Hello,
When I create a node with HTML Entities (manually, or with FCK Editor replacing some characters by their HTML entity), Drupal may break an HTML entity when generating the teaser version. For example, if my node body is:

This is a post with some HTML entities é éééé éé éééé éé éééé éé éééé The end

Where 'é' are HTML entities (so "é"), my teaser is:

This is a post with some HTML entities é éééé éé éééé éé éééé é&ea

I use Filtered HTML input format, and HTML Corrector is activated.

I hope this can get corrected soon. ;)

Regards,
David

Comments

David Stosik’s picture

Forgot to tell that teaser limit is set to 200 characters.
And I just realize that 'é' as "é" counts as 8 characters... :(

David Stosik’s picture

Anybody having the same problem?

span’s picture

Yes, I'm having the same problem when using entities for å,ä,ö in swedish, anyone found a good solution?

Stephen Scholtz’s picture

Yup, I'm having the same problem, although I don't think this has anything to do with the HTML Corrector filter.

As far as I can tell, the teaser is generated by node_teaser(). Because we haven't specified a delimiter (the

code) and we're letting Drupal auto-limit the teaser length, node_teaser() calls truncate_utf8().

Nothing too special going on in truncate_utf8(), except the fact that it's chopping the html entity in half. In my particular case, an HTML entity that happens to be part of an anchor tag's title attribute, which ends up breaking the page 'cuz of a half-opened tag. :P

Original code:

...fond de <a title="ontario-h&eacute;bert-toronto star" href="http://www.thestar.com/Canada/Columnist/article/616732" target="_blank">fl&eacute;chissement des appuis conservateurs </a>....

Truncated code:

...fond de <a title="ontario-h&e

I'm guessing what needs to happen is that the rest of the stuff in node_teaser(), the stuff that's supposed to be trying to cut the teaser back until it finds something useful to break at (ending paragraph tag, for example) needs to be set up to watch out for HTML entities?

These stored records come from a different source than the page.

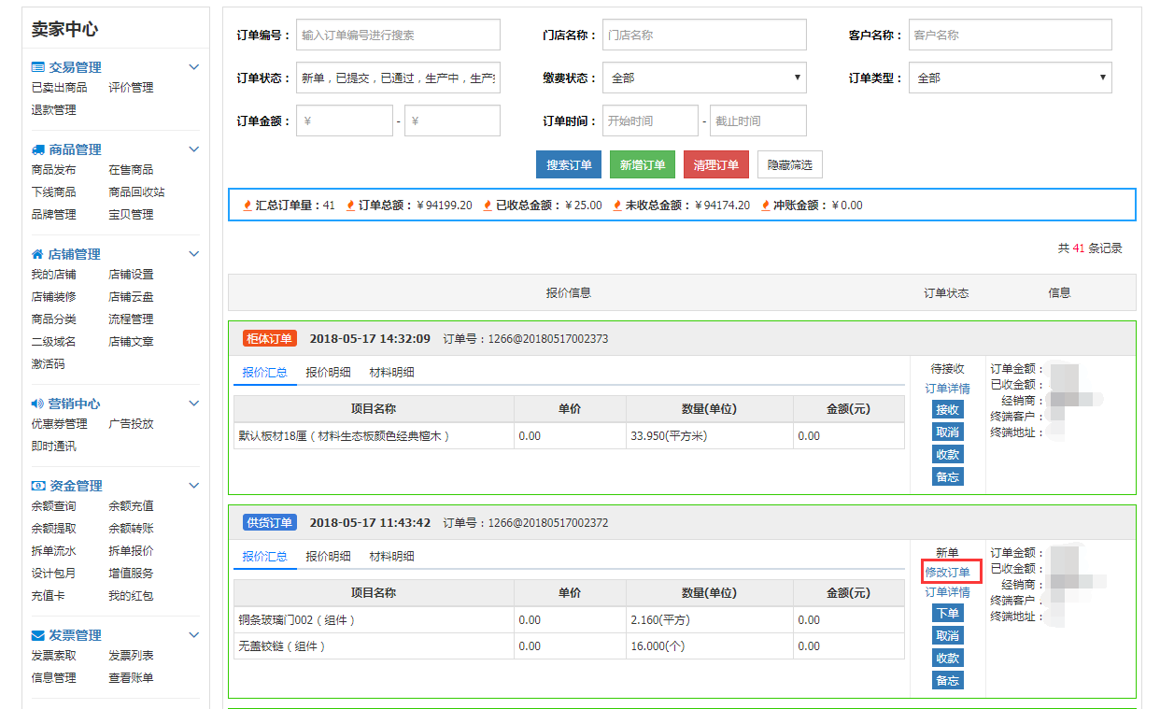This screenshot has width=1160, height=709.
Task: Open 优惠券管理 in the sidebar
Action: point(59,424)
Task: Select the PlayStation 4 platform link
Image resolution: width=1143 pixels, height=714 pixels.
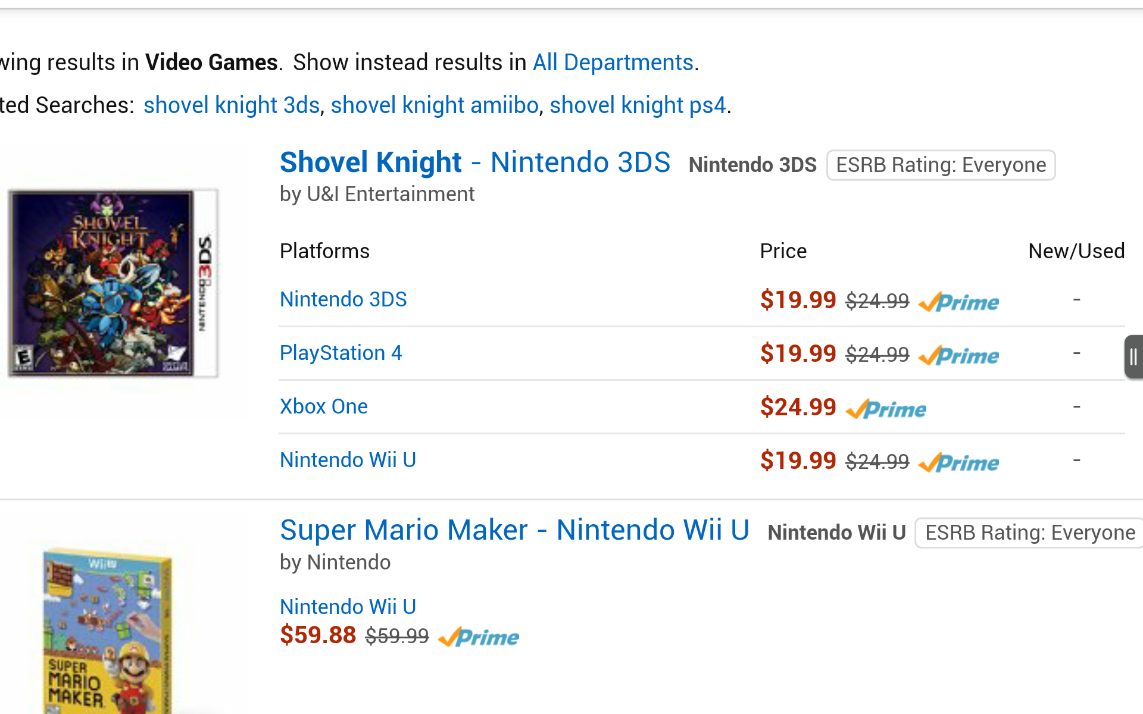Action: point(341,353)
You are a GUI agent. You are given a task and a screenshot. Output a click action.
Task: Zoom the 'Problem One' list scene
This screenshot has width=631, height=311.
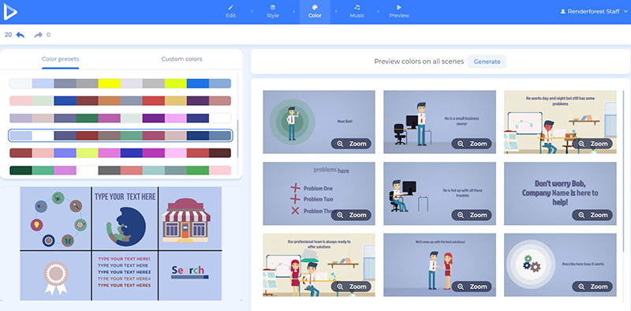pyautogui.click(x=351, y=215)
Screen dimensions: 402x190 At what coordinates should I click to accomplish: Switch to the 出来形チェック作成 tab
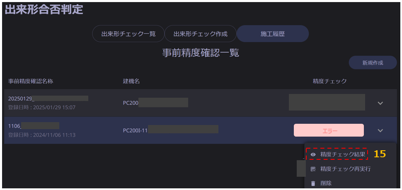pyautogui.click(x=201, y=34)
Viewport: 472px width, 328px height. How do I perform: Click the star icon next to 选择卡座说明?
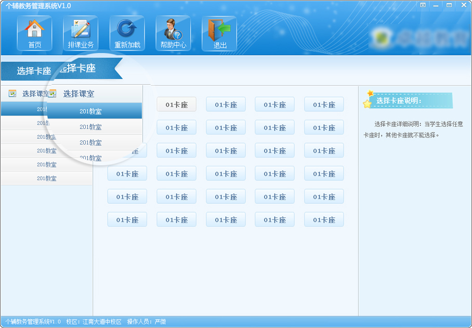pos(368,100)

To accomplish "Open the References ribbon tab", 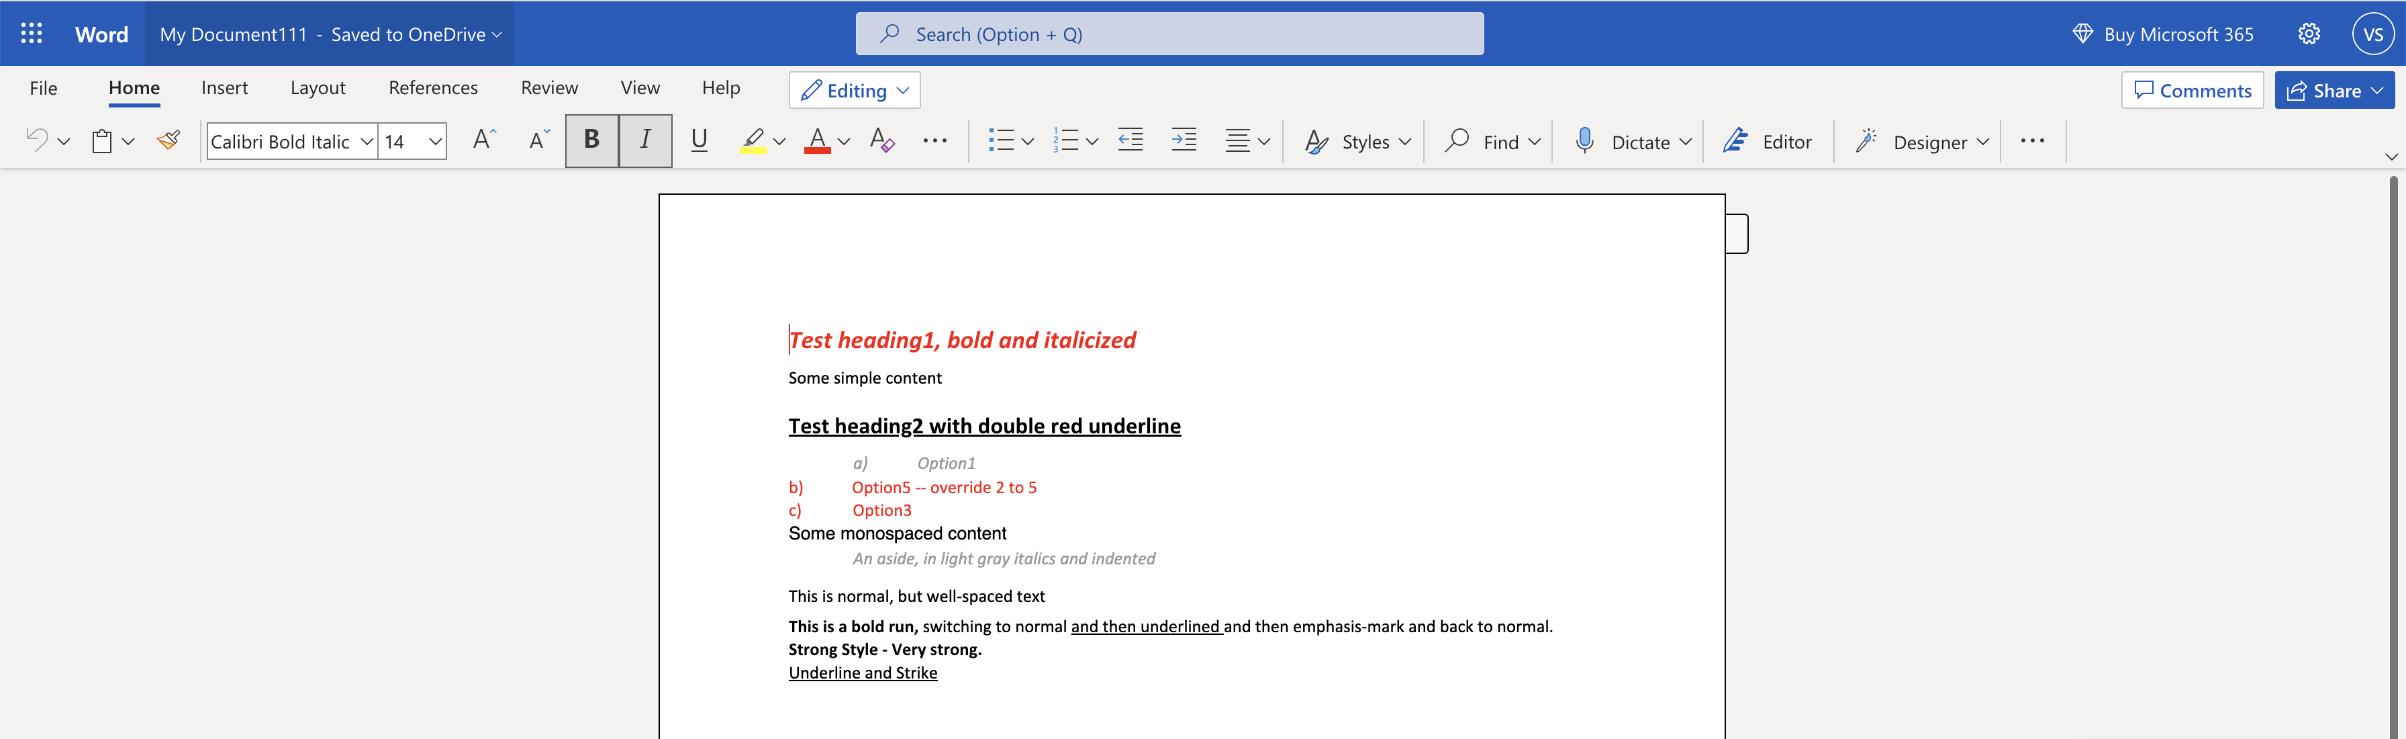I will pos(432,87).

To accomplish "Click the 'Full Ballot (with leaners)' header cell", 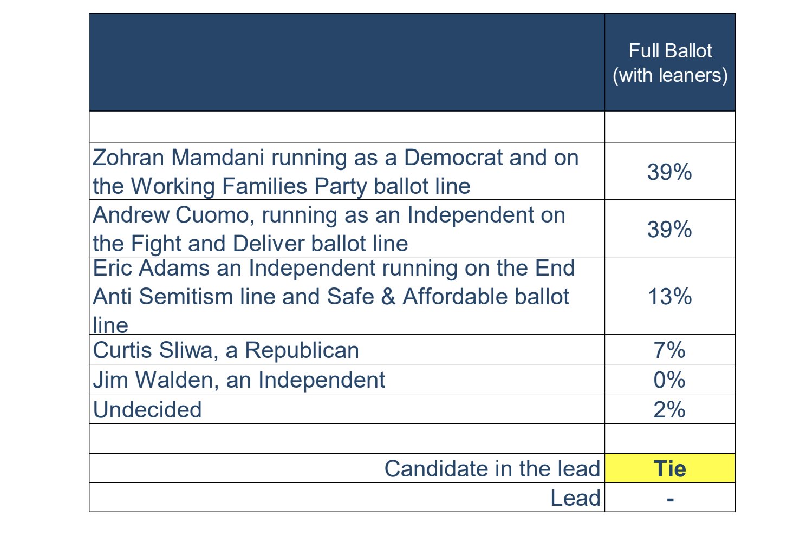I will pos(670,63).
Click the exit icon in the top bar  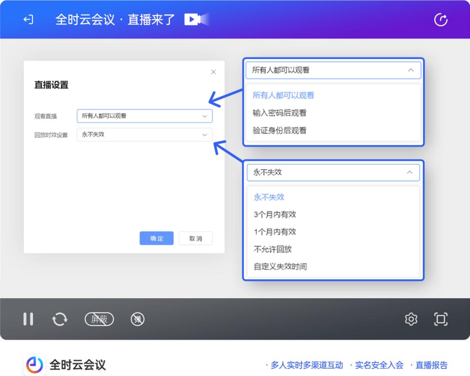pos(28,20)
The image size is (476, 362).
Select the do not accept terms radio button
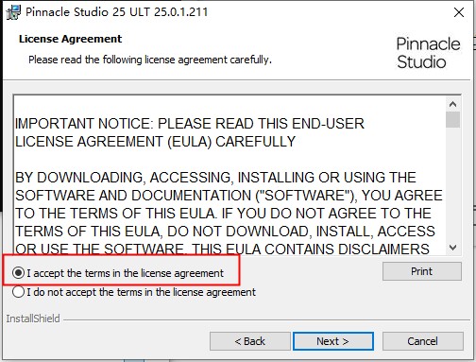pyautogui.click(x=18, y=291)
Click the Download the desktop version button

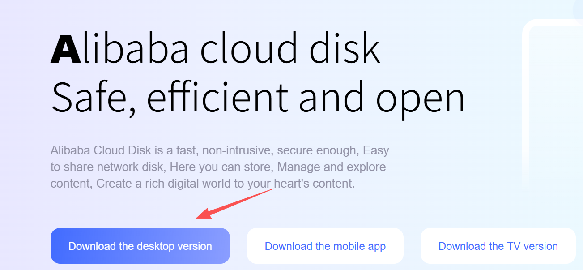point(140,246)
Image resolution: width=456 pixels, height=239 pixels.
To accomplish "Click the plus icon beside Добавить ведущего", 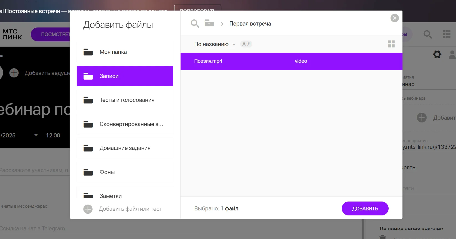I will coord(14,73).
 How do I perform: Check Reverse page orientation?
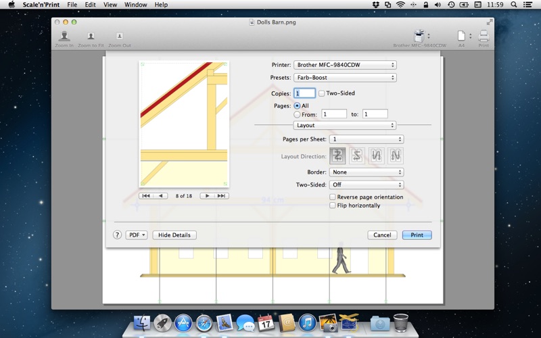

Or is it the job of HTML Corrector filter to catch the broken html entity (and in my case, the broken, half finished anchor tag) and clean it up? I'm not sure where the solution to this problem should go, in node_teaser or in the HTML Corrector.

BTW, this is still an issue in Drupal 6.12, which is what I'm currently using.

jhodgdon’s picture

Title: HTML Corrector sometimes breaks teaser when using HTML Entities » node teaser generation breaks when using entities
Version: 6.6 » 6.x-dev
Component: filter.module » node.module

I'm sure this is still an issue in the latest node.module.

The reason for both of these issues is that truncate_utf8() should not be used to make a substring.
#200185: truncate_utf8() is used as a substring function
See comment #4:
http://drupal.org/node/200185#comment-662567

jhodgdon’s picture

jhodgdon’s picture

If #768040: truncate_utf8() only works for latin languages (and drupal_substr has a bug) is ever fixed in Drupal 6, it will then be fine to use truncate_utf8() as a substring function. But it would probably be best to tell it to split on word boundaries, which would then take care of this problem.

AlexisWilke’s picture

I have a partial fix here for you guys:

#221257: text_summary() should output valid HTML and Unicode text

This won't check identity though. Good point! 8-}

I use FCKeditor with the identity feature turned off.

Thank you.
Alexis

Status: Active » Closed (outdated)

Automatically closed because Drupal 6 is no longer supported. If the issue verifiably applies to later versions, please reopen with details and update the version.